INFORMATION SECURITY POLICY SEPTEMBER 2020

Scope:

This policy provides a framework for the management of information security in Hertfordshire Equality Council (HEC) It applies to all employees, freelance contractors and office visitors.

Systems

These are defined as any systems attached to the HEC server, network or cloud backup. This includes computers, telephones and table/other handheld devices

Information

All information (data) processed by the HEC pursuant to its operational activities, regardless of whether it is processed electronically or in paper (hard copy) form, any communications sent to or from us.

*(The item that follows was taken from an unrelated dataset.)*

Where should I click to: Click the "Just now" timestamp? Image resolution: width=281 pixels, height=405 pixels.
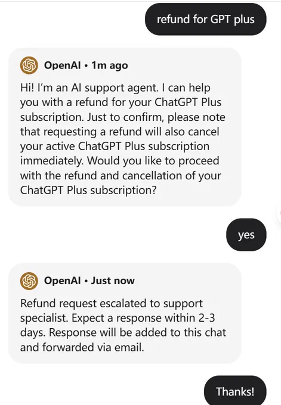[113, 281]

HEC is committed to protecting the security of its information and information systems in order to ensure that:

  1. the integrity of information is maintained, so that it is accurate, up to date and ‘fit for purpose’;
  2. confidentiality is not breached, so that information is accessed only by those authorised to do so;
  3. we meet our legal requirements, including those applicable to personal data under the Data Protection Act / GDPR; and our reputation is safeguarded

 

Access Controls

The following access controls exist in HEC:

  1. Access to the internet and e-mail is via our office router which has a static IP address assigned to HEC.
  2. We have taken external professional advice in respect of password strength. The highest levels of password strength apply to all HEC I.T. assets. This includes all HEC office computers and laptops.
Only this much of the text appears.